2007 saw the Authority, with the support of the Department of Justice, Equality and Law Reform, leading a successful programme of events for the "European Year of Equal Opportunities for All", which has garnered high praise across Europe for its ambition and inclusiveness.

I am pleased also to welcome the Chairperson and members of the new Board, appointed in 2007 and recently augmented by four new members.

The challenges facing today’s Authority are very different to those of the fledgling agency which took over from the Employment Equality Agency in 1999.

The decade since the establishment of the Equality Authority has been one of unprecedented expansion of the Irish economy.  Important economic and social progress has been made. Ireland has grown in confidence and has welcomed greater diversity in our society.

We are now moving into a different environment. We are faced in the short term with a period of economic and fiscal challenges, of exchequer consolidation and new social realities.
We know that there will be challenges in the labour market and these challenges have implications for society generally and the way the responsibilities of Government are organised and administered.

The gains of the past decade must not be lost. Government is committed to protecting the weaker sections of society in this time of transition and is taking measures to address the current challenges, particularly the maintenance of policies that support economic and budgetary sustainability.

These changed circumstances have implications also for the Authority, not only for its resources but in regard to its activities and the demands being placed on the organisation.

The Authority will also have to match its priorities to its resources to meet the challenges it is facing in carrying out its primary purpose – which is to combat discrimination.

The Authority is well placed to address these challenges as it embarks on drafting its 4th strategic plan, for the period 2009 to 2011. The Equality Acts lay out a clear framework to assist the Authority in this task, and state that the strategic plan must comprise the key objectives, outputs, related strategies and use of resources of the Authority and have regard to the need to ensure the most beneficial, effective and efficient use of the Authority’s resources.
I look forward to its submission to the Minister for Justice, Equality and Law Reform for his approval later this year.

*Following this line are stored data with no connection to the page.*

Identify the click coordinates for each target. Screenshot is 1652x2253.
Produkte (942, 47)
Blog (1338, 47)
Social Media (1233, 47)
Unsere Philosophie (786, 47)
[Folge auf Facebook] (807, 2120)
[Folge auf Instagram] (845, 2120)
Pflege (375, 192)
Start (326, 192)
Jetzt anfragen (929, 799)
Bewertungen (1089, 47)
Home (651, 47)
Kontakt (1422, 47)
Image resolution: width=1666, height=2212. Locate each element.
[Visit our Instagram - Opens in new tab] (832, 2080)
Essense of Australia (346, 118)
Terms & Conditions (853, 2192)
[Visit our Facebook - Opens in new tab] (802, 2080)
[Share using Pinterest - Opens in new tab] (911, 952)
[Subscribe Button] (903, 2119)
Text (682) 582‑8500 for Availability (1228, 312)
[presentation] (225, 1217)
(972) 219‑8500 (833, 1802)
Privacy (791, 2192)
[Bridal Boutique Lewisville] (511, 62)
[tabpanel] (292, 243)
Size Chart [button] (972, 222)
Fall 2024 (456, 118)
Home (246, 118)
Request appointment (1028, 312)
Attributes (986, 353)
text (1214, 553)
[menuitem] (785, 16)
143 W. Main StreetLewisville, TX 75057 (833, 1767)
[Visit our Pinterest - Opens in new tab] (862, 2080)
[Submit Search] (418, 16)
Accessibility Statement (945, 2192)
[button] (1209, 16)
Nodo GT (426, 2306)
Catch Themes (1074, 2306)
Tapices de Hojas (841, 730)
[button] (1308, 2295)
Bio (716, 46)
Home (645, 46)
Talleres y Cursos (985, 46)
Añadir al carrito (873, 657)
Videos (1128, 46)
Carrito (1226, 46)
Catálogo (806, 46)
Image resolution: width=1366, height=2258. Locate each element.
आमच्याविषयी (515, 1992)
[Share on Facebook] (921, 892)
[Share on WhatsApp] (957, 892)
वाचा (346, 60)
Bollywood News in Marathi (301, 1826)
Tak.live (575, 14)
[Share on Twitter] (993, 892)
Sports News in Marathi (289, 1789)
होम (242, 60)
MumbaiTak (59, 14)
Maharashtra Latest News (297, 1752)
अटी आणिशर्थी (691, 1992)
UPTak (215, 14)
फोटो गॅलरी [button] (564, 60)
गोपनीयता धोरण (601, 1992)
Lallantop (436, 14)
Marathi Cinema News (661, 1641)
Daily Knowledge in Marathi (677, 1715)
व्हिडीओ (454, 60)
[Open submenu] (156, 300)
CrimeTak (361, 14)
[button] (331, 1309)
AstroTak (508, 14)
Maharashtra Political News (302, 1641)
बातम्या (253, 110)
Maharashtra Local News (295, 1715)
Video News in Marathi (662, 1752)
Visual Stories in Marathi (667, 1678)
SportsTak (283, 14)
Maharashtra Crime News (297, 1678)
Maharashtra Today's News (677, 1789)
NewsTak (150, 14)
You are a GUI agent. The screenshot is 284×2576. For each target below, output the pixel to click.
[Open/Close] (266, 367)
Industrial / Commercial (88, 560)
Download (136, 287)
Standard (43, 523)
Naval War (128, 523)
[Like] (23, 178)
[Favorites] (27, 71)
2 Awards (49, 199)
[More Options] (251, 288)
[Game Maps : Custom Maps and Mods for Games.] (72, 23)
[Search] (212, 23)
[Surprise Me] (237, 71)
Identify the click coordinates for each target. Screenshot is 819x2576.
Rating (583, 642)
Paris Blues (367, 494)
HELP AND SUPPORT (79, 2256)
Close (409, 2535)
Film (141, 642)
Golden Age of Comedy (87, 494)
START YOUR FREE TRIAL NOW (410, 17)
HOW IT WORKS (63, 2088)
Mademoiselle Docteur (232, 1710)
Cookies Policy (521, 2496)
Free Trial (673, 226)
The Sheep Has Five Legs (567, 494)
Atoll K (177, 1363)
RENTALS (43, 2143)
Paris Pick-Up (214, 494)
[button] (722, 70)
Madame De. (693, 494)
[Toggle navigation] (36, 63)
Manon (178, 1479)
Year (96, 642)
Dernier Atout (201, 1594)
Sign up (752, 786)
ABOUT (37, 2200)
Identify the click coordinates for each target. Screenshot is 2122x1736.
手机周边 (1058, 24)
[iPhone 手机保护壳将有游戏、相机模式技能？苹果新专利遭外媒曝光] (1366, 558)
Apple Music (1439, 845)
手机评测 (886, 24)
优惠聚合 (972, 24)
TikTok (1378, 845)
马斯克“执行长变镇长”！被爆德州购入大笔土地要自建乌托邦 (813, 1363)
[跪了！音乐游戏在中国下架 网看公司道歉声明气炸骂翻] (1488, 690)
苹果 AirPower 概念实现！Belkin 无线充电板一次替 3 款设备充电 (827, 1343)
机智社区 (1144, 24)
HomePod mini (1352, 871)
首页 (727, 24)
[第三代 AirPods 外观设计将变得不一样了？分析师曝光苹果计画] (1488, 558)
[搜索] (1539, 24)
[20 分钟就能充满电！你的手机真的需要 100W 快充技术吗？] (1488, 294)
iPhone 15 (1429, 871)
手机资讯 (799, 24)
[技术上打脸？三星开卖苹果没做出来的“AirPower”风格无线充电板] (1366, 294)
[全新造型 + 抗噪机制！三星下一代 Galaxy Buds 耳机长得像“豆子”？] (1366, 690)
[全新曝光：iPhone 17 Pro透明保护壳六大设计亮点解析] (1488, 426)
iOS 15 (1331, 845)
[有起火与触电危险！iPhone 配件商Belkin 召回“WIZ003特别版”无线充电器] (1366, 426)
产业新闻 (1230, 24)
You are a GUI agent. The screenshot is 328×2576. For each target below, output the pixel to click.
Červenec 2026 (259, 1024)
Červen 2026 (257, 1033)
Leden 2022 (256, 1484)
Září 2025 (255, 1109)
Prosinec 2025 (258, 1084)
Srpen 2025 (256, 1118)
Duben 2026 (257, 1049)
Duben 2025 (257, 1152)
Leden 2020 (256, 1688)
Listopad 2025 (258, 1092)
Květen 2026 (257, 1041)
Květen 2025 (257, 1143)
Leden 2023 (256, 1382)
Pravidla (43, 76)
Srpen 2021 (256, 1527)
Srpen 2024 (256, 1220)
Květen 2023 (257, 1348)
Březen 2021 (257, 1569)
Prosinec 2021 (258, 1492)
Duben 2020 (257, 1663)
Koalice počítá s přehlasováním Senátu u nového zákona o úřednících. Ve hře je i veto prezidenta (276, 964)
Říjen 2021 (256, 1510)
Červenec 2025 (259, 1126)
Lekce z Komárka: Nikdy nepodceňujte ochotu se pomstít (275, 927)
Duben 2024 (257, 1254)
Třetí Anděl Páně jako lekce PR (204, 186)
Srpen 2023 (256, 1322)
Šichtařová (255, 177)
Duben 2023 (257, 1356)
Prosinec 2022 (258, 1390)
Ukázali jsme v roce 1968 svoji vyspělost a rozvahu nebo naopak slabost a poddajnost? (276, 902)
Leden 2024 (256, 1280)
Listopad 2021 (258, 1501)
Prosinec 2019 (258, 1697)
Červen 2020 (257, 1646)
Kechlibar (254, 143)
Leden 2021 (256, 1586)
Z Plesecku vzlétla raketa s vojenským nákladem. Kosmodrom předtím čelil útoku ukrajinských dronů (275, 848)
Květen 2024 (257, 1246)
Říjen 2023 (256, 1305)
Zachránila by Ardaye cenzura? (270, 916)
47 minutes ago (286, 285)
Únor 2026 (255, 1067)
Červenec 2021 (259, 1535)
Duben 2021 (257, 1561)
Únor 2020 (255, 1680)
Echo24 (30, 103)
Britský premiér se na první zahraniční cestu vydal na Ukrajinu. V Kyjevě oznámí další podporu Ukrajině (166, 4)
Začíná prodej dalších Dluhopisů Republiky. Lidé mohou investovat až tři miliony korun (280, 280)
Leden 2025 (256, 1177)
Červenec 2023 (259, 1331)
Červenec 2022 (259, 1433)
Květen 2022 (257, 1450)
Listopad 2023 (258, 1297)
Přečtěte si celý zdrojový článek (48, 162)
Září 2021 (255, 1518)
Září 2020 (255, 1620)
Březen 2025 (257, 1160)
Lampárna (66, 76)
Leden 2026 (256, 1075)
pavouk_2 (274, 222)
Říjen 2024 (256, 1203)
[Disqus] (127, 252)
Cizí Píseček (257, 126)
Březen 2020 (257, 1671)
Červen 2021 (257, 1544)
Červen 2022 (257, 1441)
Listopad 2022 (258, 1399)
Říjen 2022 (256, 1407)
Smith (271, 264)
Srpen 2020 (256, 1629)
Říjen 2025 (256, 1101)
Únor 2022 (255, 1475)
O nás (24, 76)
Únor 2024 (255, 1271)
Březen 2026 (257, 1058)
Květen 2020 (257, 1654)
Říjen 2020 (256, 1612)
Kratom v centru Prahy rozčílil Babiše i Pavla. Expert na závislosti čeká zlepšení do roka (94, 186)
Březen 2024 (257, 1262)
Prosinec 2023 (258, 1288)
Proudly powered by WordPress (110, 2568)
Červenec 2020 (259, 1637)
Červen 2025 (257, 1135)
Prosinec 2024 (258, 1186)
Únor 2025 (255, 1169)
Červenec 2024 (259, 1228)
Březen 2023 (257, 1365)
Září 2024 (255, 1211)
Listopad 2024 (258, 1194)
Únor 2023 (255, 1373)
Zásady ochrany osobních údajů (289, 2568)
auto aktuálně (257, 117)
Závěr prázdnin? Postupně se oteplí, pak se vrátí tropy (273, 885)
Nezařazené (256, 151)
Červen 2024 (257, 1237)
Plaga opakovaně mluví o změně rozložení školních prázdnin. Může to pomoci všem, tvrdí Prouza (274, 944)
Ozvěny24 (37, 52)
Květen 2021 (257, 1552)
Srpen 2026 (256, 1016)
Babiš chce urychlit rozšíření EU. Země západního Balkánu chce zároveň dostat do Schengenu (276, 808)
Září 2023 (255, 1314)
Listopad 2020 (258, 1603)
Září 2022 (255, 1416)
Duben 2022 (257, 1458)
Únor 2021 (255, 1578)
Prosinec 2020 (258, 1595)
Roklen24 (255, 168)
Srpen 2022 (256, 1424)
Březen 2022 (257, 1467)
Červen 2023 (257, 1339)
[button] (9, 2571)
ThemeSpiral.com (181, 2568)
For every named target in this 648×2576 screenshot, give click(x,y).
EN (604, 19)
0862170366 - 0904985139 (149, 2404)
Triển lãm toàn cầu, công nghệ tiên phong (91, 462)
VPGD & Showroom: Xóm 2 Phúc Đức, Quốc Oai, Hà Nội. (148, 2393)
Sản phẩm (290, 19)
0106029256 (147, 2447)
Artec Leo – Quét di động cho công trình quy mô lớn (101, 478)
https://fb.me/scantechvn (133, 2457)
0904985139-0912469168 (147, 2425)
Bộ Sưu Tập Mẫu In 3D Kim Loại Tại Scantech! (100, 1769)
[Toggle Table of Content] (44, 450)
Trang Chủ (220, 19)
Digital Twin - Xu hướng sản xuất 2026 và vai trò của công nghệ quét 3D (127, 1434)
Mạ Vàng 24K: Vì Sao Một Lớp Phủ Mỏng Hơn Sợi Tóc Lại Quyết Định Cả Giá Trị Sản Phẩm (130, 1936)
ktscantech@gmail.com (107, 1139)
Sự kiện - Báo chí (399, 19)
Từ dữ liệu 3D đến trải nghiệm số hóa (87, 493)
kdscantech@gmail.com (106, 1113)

I note the comments in the Annual Report regarding perceived delays in the Equality Tribunal and recognition by the Chief Executive that the situation had improved. I would strongly urge the Board in preparing their new Strategic Plan to engage with the Equality Tribunal to see what steps of a procedural and administrative nature could be taken by the two organisations in minimising delays.

Provision of information and advice to the public on equality legislation is one of the Equality Authority’s basic functions.

The Authority remains the first port of call for many people who feel discriminated against or are uncertain about their entitlements under equality legislation and under maternity, parental and adoptive leave legislation.

However, many other agencies, between State agencies, trade unions and community and voluntary organisations and the media, play an important part in informing members of the public of their rights and obligations. This extends from general awareness to detailed advice on how to remedy a specific difficulty. The accuracy, timeliness and reach of the information provided through these means can vary widely.

The State looks to the Equality Authority to provide quality control and a coherent structure through which the relevant information, in whatever form, can be channelled to the public.

In conclusion I would like to thank the Equality Authority, Board Members and staff, for all your hard work and commitment during 2007 and wish you all success in meeting the challenges before us for 2008 and beyond.

Thank you again for inviting me here today.